Required action: Every entry below must be reproduced exactly.

Collected data
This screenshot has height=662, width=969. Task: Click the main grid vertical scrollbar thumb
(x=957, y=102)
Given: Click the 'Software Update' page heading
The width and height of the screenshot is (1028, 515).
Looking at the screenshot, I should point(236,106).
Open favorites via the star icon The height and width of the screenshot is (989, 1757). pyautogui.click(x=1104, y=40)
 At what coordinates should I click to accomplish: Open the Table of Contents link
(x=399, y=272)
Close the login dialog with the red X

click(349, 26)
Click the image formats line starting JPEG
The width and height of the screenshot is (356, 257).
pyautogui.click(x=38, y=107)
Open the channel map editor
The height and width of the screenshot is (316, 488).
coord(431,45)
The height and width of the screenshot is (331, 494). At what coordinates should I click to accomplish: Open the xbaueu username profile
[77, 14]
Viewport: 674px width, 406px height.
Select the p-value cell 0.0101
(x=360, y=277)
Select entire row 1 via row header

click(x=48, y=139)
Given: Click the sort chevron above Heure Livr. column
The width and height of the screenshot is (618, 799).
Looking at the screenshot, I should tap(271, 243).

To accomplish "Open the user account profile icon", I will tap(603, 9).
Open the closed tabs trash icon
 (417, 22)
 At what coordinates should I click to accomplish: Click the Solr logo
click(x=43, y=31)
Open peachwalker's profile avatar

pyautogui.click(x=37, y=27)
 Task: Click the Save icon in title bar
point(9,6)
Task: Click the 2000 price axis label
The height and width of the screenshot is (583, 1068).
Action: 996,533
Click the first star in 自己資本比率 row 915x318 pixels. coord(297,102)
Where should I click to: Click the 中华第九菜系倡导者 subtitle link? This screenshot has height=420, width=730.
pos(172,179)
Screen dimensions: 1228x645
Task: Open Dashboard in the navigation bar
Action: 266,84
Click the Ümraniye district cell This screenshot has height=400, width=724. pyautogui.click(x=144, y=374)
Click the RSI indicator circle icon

Answer area:
This screenshot has height=662, width=969. Task: Click the main grid vertical scrollbar thumb
(x=957, y=102)
Given: Click the 'Software Update' page heading
The width and height of the screenshot is (1028, 515).
Looking at the screenshot, I should point(236,106).
Open favorites via the star icon The height and width of the screenshot is (989, 1757). pyautogui.click(x=1104, y=40)
 At what coordinates should I click to accomplish: Open the Table of Contents link
(x=399, y=272)
Close the login dialog with the red X

click(349, 26)
Click the image formats line starting JPEG
The width and height of the screenshot is (356, 257).
pyautogui.click(x=38, y=107)
Open the channel map editor
The height and width of the screenshot is (316, 488).
coord(431,45)
The height and width of the screenshot is (331, 494). At what coordinates should I click to accomplish: Open the xbaueu username profile
[77, 14]
Viewport: 674px width, 406px height.
Select the p-value cell 0.0101
(x=360, y=277)
Select entire row 1 via row header

click(x=48, y=139)
Given: Click the sort chevron above Heure Livr. column
The width and height of the screenshot is (618, 799).
Looking at the screenshot, I should tap(271, 243).

To accomplish "Open the user account profile icon", I will tap(603, 9).
Open the closed tabs trash icon
 (417, 22)
 At what coordinates should I click to accomplish: Click the Solr logo
click(x=43, y=31)
Open peachwalker's profile avatar

pyautogui.click(x=37, y=27)
 Task: Click the Save icon in title bar
point(9,6)
Task: Click the 2000 price axis label
The height and width of the screenshot is (583, 1068).
Action: 996,533
Click the first star in 自己資本比率 row 915x318 pixels. coord(297,102)
Where should I click to: Click the 中华第九菜系倡导者 subtitle link? This screenshot has height=420, width=730.
pos(172,179)
Screen dimensions: 1228x645
Task: Open Dashboard in the navigation bar
Action: 266,84
Click the Ümraniye district cell This screenshot has height=400, width=724. pyautogui.click(x=144, y=374)
Click the RSI indicator circle icon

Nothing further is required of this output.